Put the material from the line containing "Given: Clear formatting from the description" through the end of the material, both ends included, into a Markdown table with columns "No." and "Entry", one numbered row per line. Leave out blank lines.

::: DATA SHOWN :::

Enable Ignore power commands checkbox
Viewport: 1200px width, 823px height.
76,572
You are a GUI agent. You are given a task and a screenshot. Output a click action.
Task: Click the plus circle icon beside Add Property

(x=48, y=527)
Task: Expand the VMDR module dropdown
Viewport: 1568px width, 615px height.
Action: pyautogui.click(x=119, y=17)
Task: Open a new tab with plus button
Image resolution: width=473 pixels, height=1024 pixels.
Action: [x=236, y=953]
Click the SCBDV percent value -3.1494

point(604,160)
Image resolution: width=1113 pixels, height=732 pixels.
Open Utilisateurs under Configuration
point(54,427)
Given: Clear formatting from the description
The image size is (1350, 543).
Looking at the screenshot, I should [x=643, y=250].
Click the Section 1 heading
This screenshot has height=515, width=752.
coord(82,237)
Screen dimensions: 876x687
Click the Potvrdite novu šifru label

:::

**RESULT OF THE TASK:**
| No. | Entry |
|---|---|
| 1 | Given: Clear formatting from the description |
| 2 | The image size is (1350, 543). |
| 3 | Looking at the screenshot, I should [x=643, y=250]. |
| 4 | Click the Section 1 heading |
| 5 | This screenshot has height=515, width=752. |
| 6 | coord(82,237) |
| 7 | Screen dimensions: 876x687 |
| 8 | Click the Potvrdite novu šifru label |